The Haryanka dynasty was the third ruling dynasty of Magadha, an empire of ancient India, which succeeded the Pradyota dynasty and Barhadratha dynasty. Initially, the capital was Rajagriha. Later, it was shifted to Pataliputra, near the present-day Patna in India during the reign of Udayin. Bimbisara is considered as the main founder of the dynasty.

According to the Buddhist text, the Mahavamsa, Bimbisara was appointed king by his father, Bhattiya, at the age of fifteen.

This dynasty was succeeded by the Shishunaga dynasty.

Governance
The governance structure of Haryanka dynasty is mentioned in ancient texts. They mention gramakas (village headmen) who headed village assemblies and mahamatras (high-ranking officials) who had executive, judicial and military functions.

Historically, this period coincided with the Achaemenid conquest of the Indus Valley during the rule of Darius I from about 517/516 BCE.

Rulers

Bimbisara

Bimbisara reigned from 545 to 493 BCE. The extent of his kingdom is mentioned in Mahavagga. His advisors included Sona Kolivisa, Sumana (flower gatherer), Koliya (minister), Kumbhaghosaka (treasurer) and Jīvaka (physician).
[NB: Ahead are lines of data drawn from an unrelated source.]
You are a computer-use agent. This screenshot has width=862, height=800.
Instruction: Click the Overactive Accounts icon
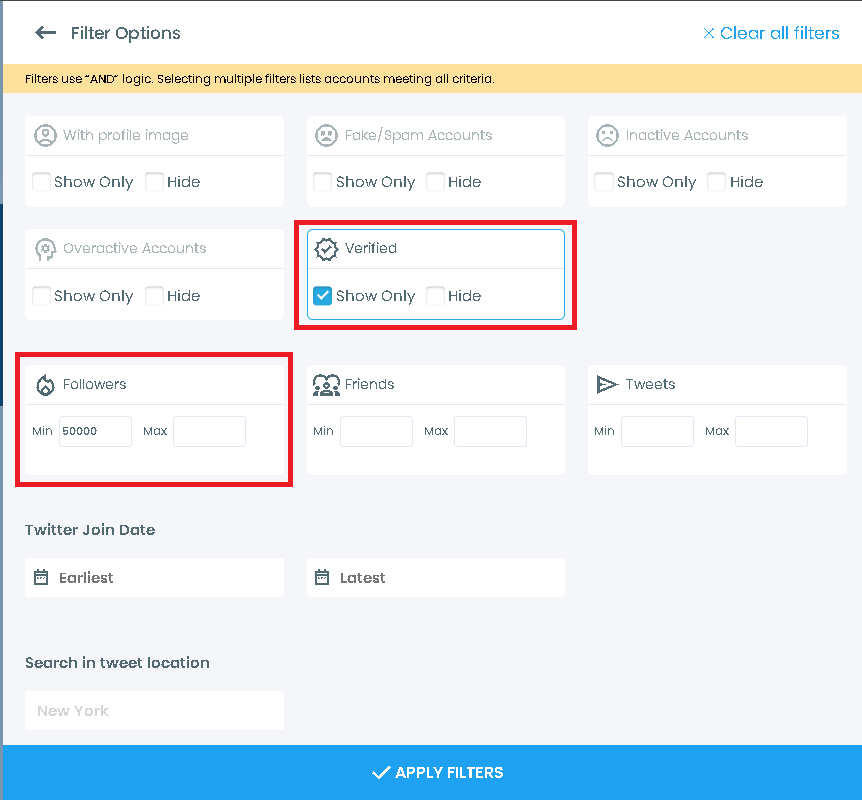pyautogui.click(x=46, y=248)
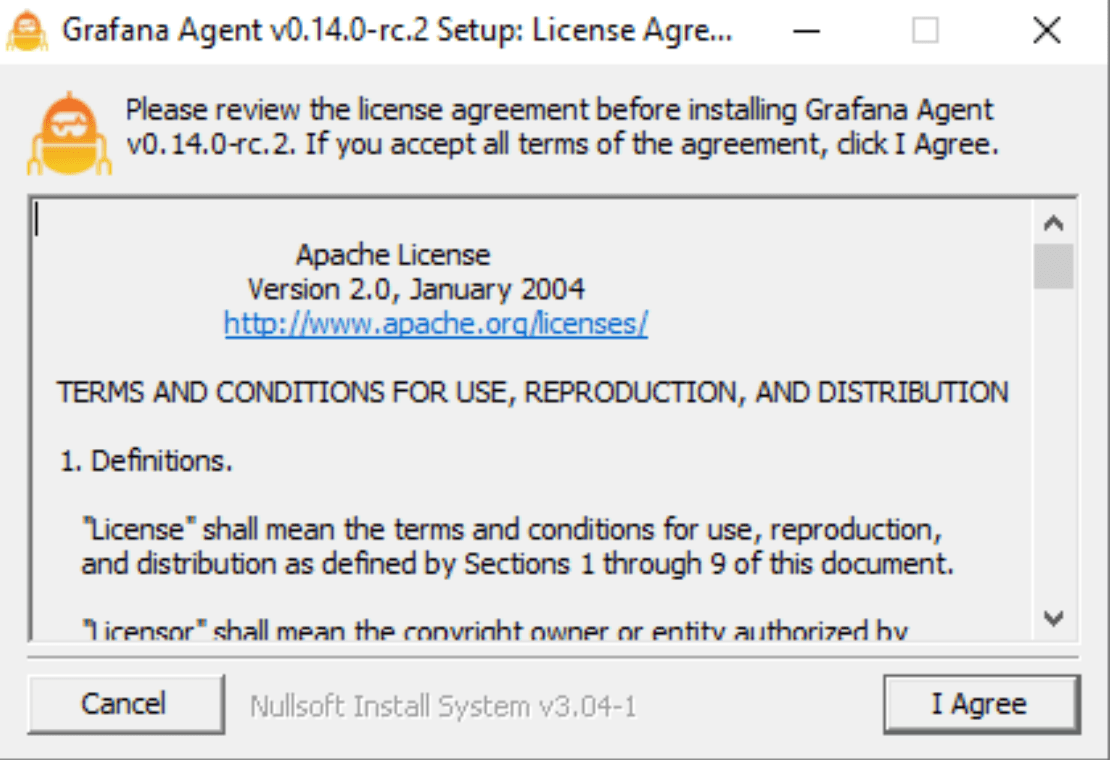This screenshot has width=1110, height=760.
Task: Open the apache.org licenses link
Action: [x=436, y=324]
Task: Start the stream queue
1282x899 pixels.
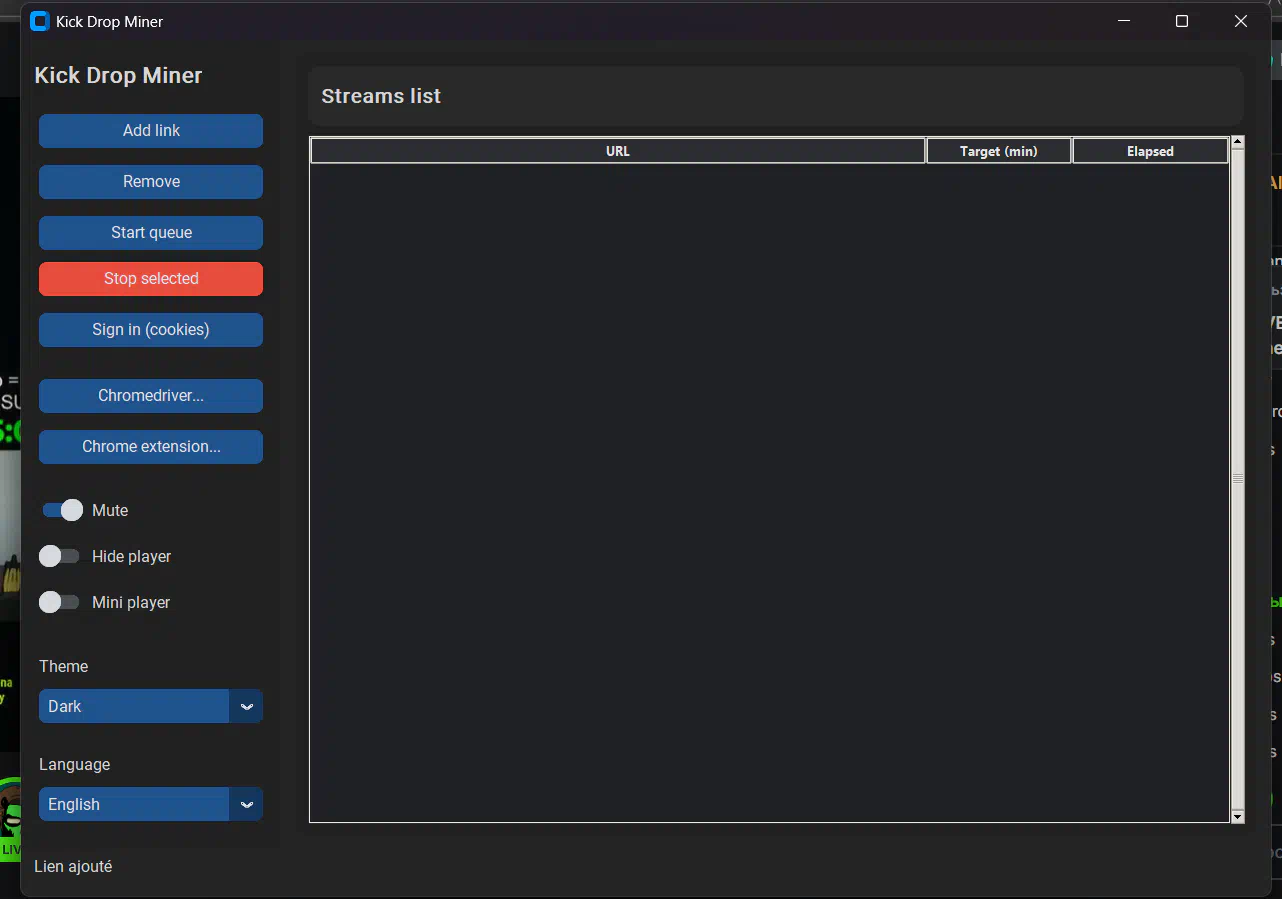Action: point(151,233)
He was given the title of Seniya.

Both Jain and Buddhist texts claim the king was a follower of their 
respective religions. Uttaradhyayana Sutra says he was a follower of Mahavira, whereas Sutta Nipata depicts him and his wife, Khema, as followers of Buddha. The latter further mentions he deputed Jīvaka to assist Buddha's Sangha. He also married Chellana and Kosala Devi, sister of Pasenadi.

According to George Turnour and N.L. Dey, the name of the father of Bimbisara was Bhatiya or Bhattiya, but the Puranas refer him as Hemajit, Kshemajit, Kshetroja or Ksetrauja and the Tibetan texts mention him as Mahapadma.

Ajatashatru

Ajatashatru reigned from 493 to 462 BCE. He married Vajira, Kosala's princess.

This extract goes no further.